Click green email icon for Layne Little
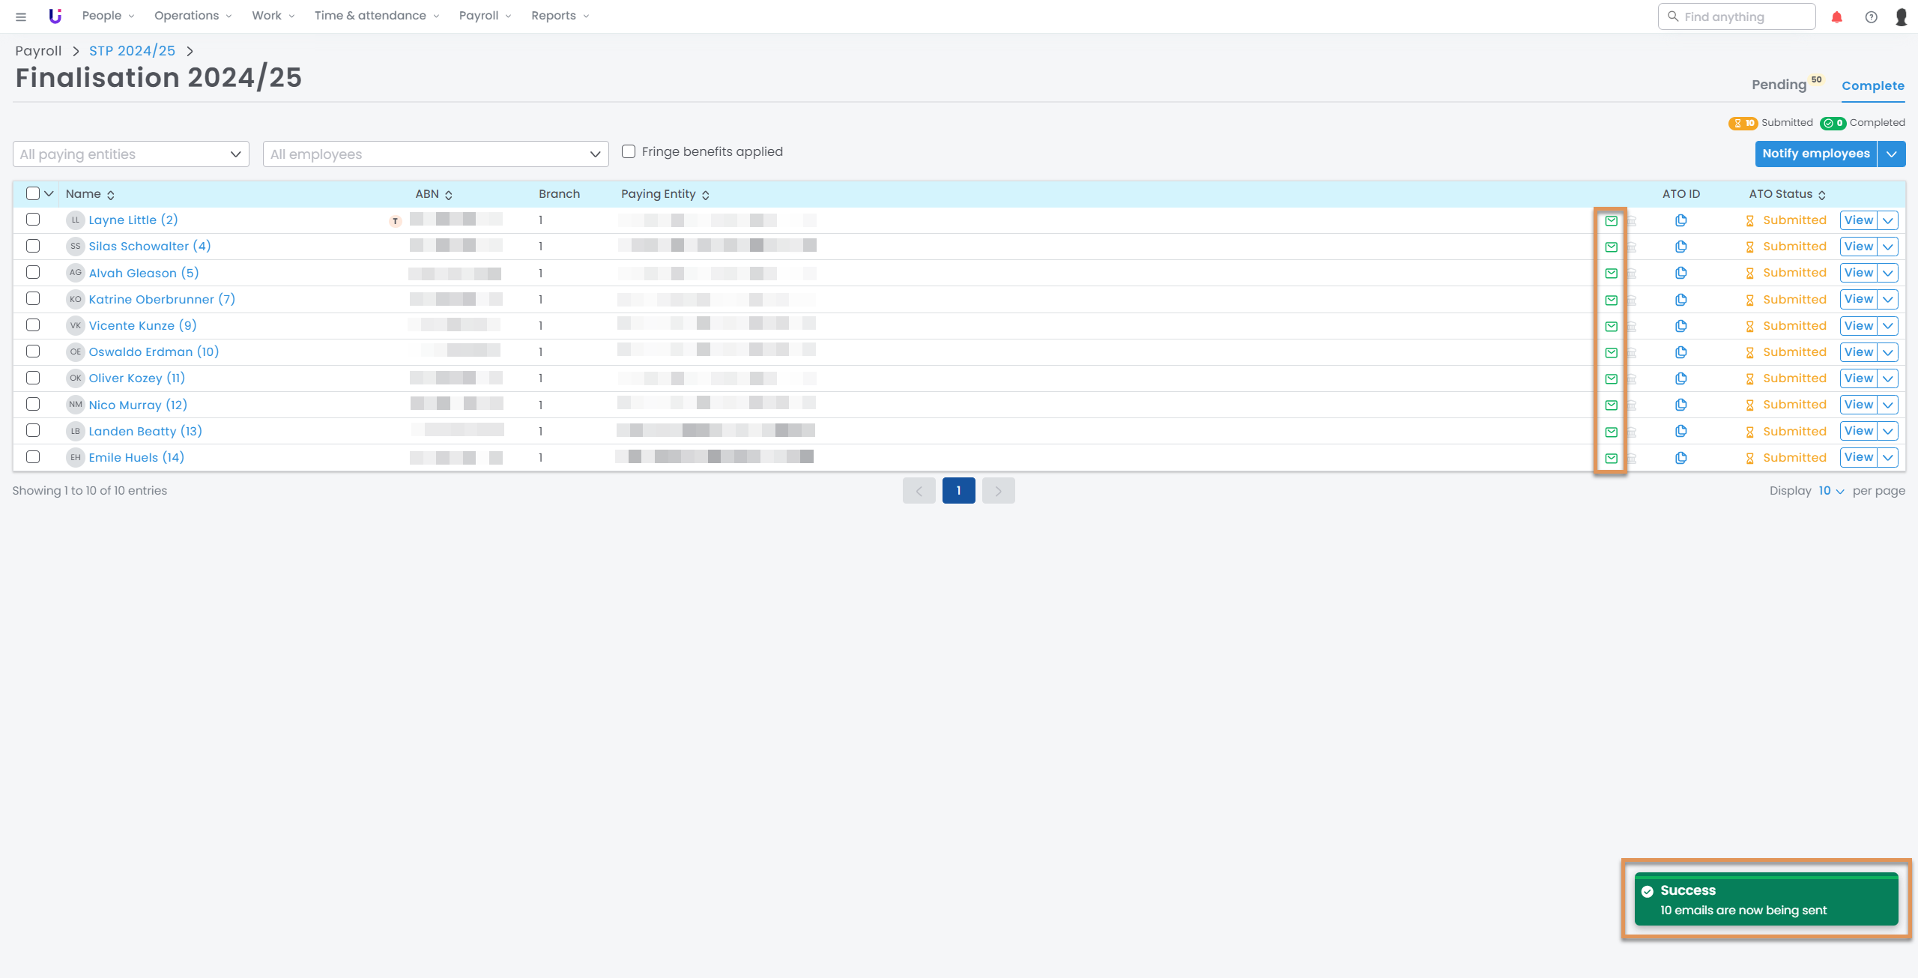Image resolution: width=1918 pixels, height=978 pixels. click(x=1611, y=220)
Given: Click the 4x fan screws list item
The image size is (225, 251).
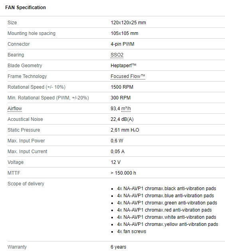Looking at the screenshot, I should (x=131, y=232).
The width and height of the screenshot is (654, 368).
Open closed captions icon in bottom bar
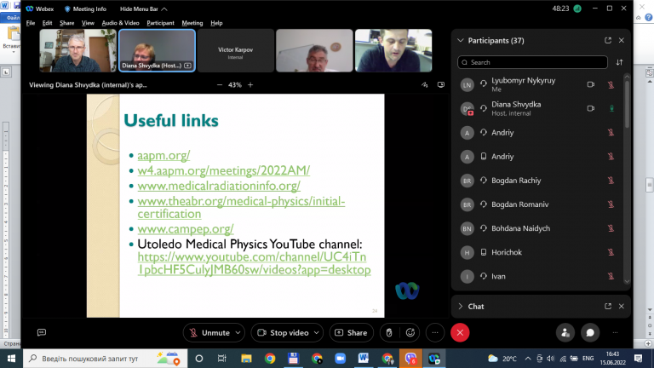coord(42,332)
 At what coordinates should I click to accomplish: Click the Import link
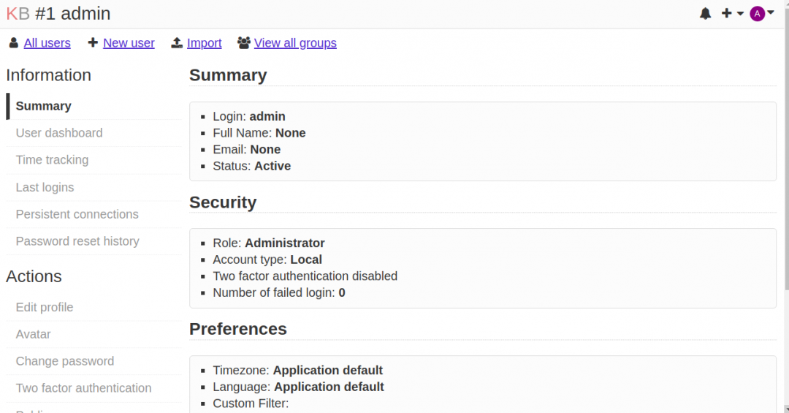click(204, 43)
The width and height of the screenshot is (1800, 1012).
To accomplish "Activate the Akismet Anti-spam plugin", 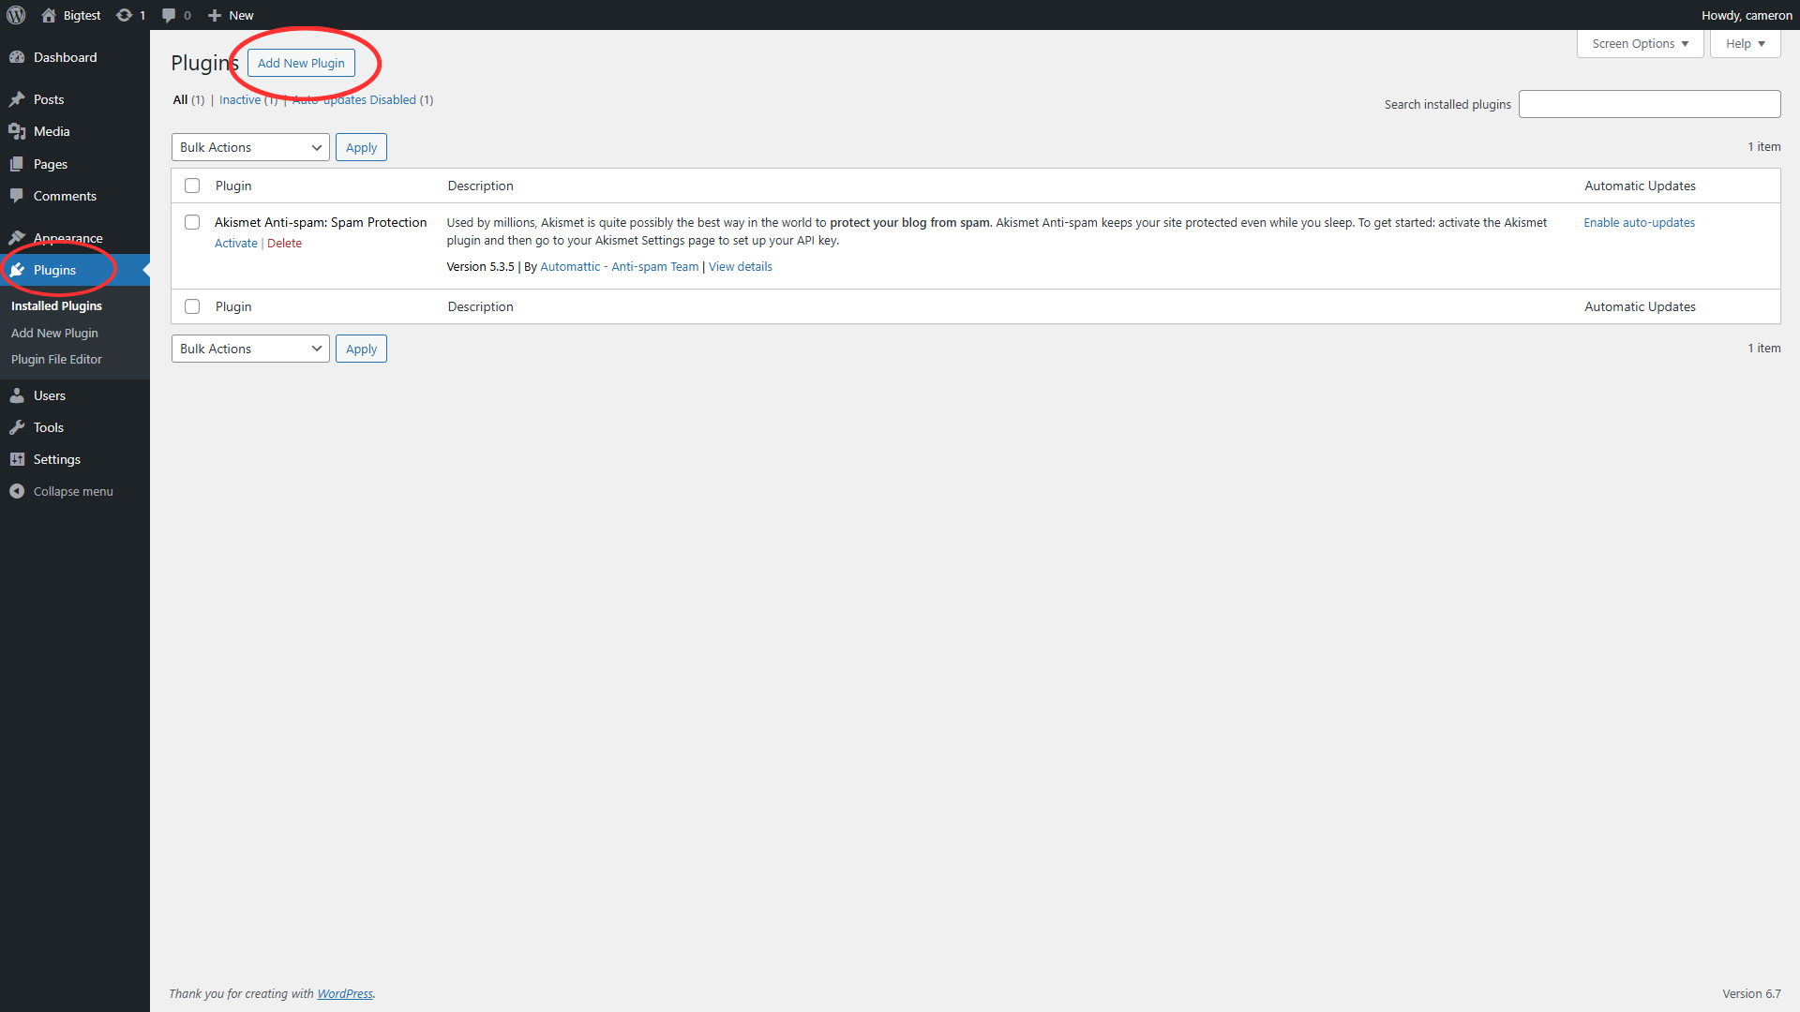I will pyautogui.click(x=235, y=243).
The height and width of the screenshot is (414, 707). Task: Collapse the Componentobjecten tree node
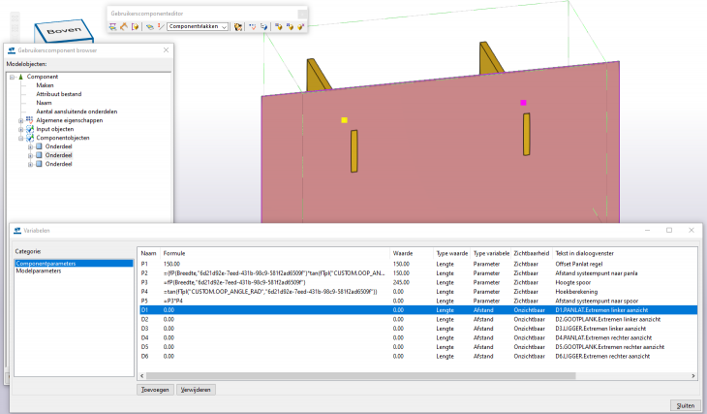[x=20, y=138]
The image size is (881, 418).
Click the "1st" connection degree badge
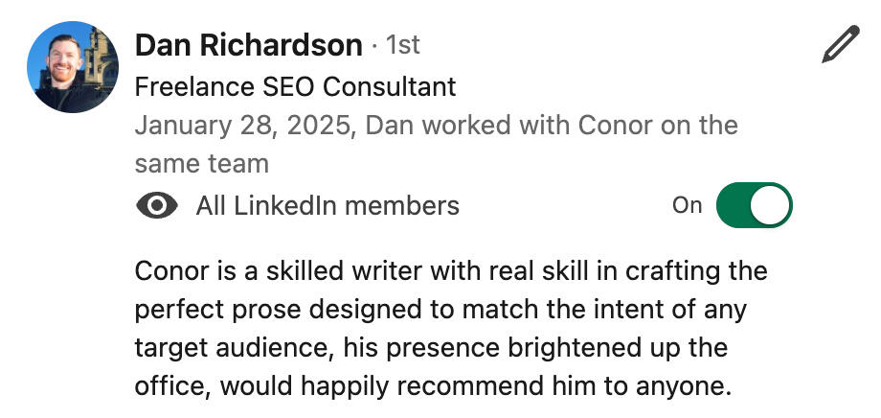[x=402, y=45]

★ ★ ★ ★ ★ ★ ★

Rename "email icon" to "mail icon" in everything from the first of the rows down to the line containing "Looking at the", and give those lines back otherwise unchanged, without the pictures.

Click green mail icon for Layne Little
Image resolution: width=1918 pixels, height=978 pixels. click(x=1611, y=220)
Given: Click the 4x fan screws list item
The image size is (225, 251).
Looking at the screenshot, I should (x=131, y=232).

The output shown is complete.